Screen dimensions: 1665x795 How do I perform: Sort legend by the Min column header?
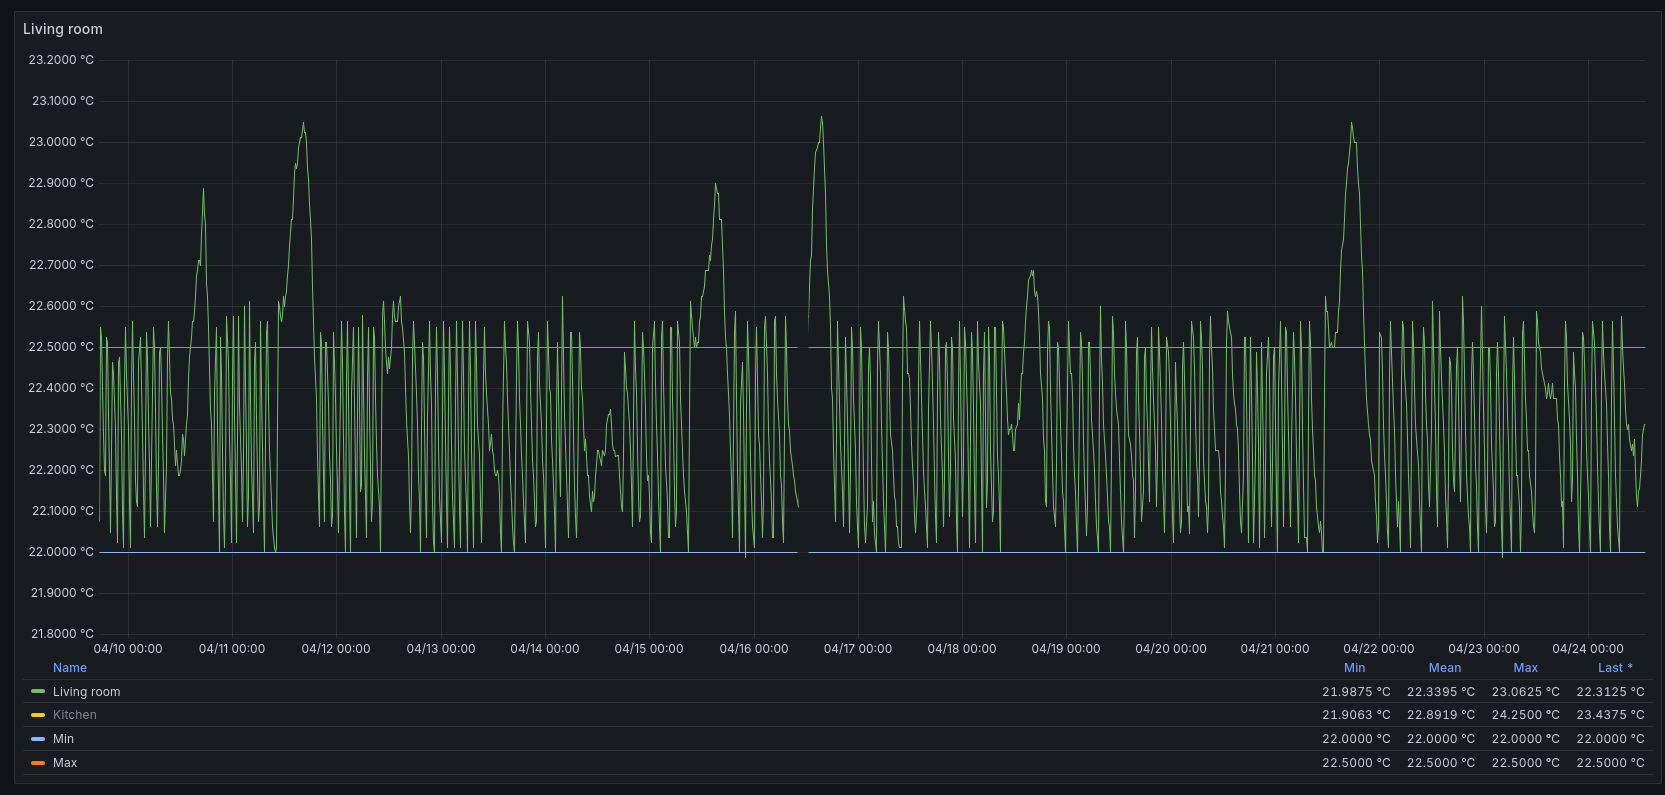tap(1354, 668)

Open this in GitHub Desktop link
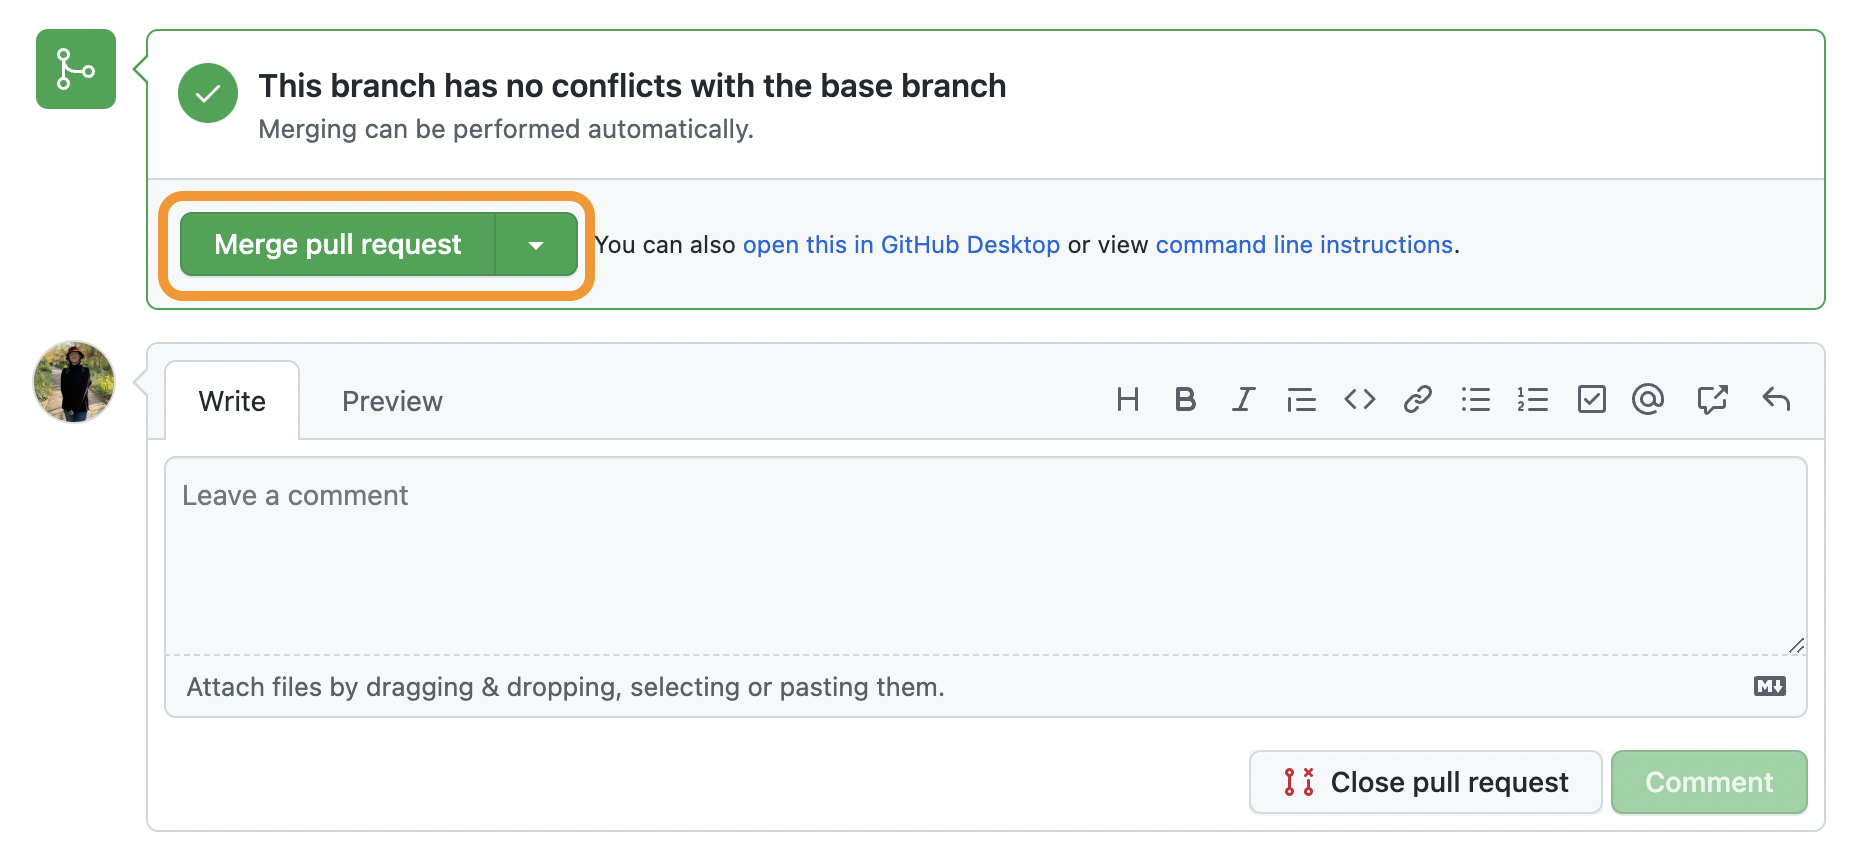(901, 245)
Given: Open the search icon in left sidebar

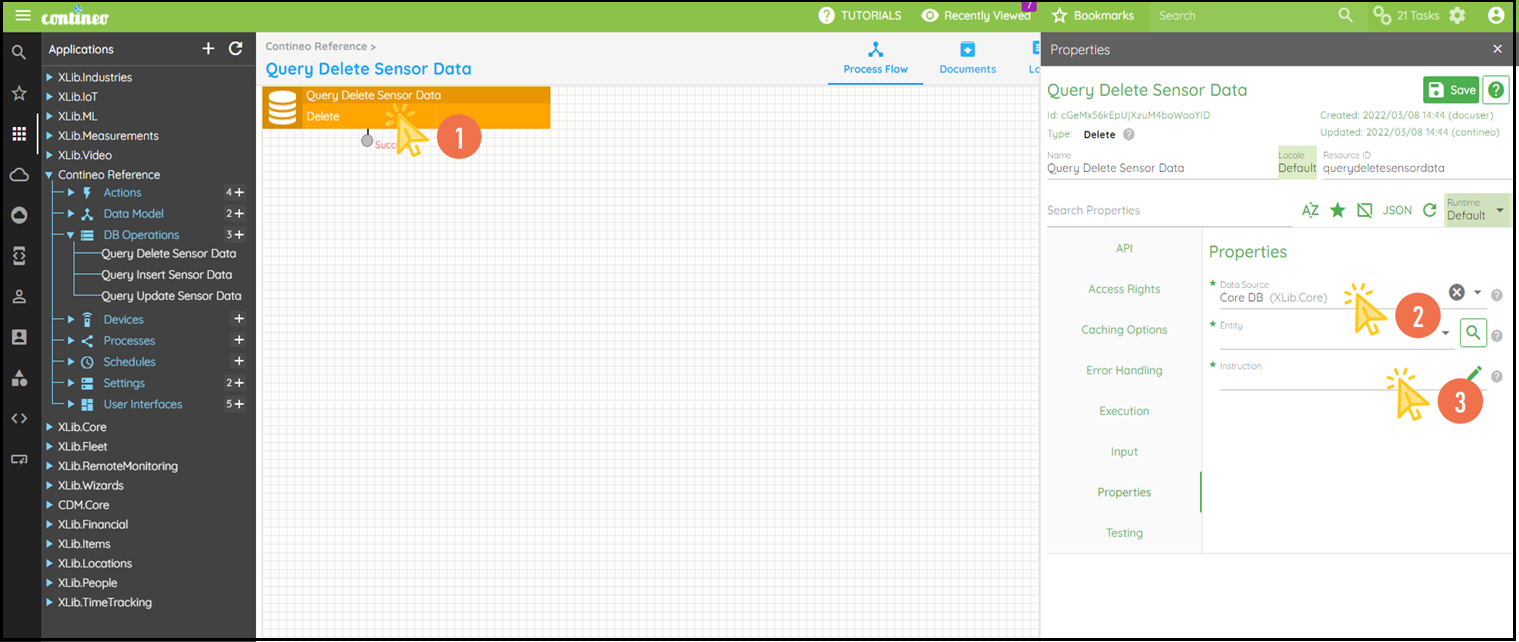Looking at the screenshot, I should pyautogui.click(x=19, y=52).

::::

§ **Exercise brief**:
Word for word, reproduce the material above and omit each image.

§ **Task solution**:
Screen dimensions: 1665x795 How do I perform: Sort legend by the Min column header?
tap(1354, 668)

Open this in GitHub Desktop link
(901, 245)
Given: Open the search icon in left sidebar

Looking at the screenshot, I should pyautogui.click(x=19, y=52).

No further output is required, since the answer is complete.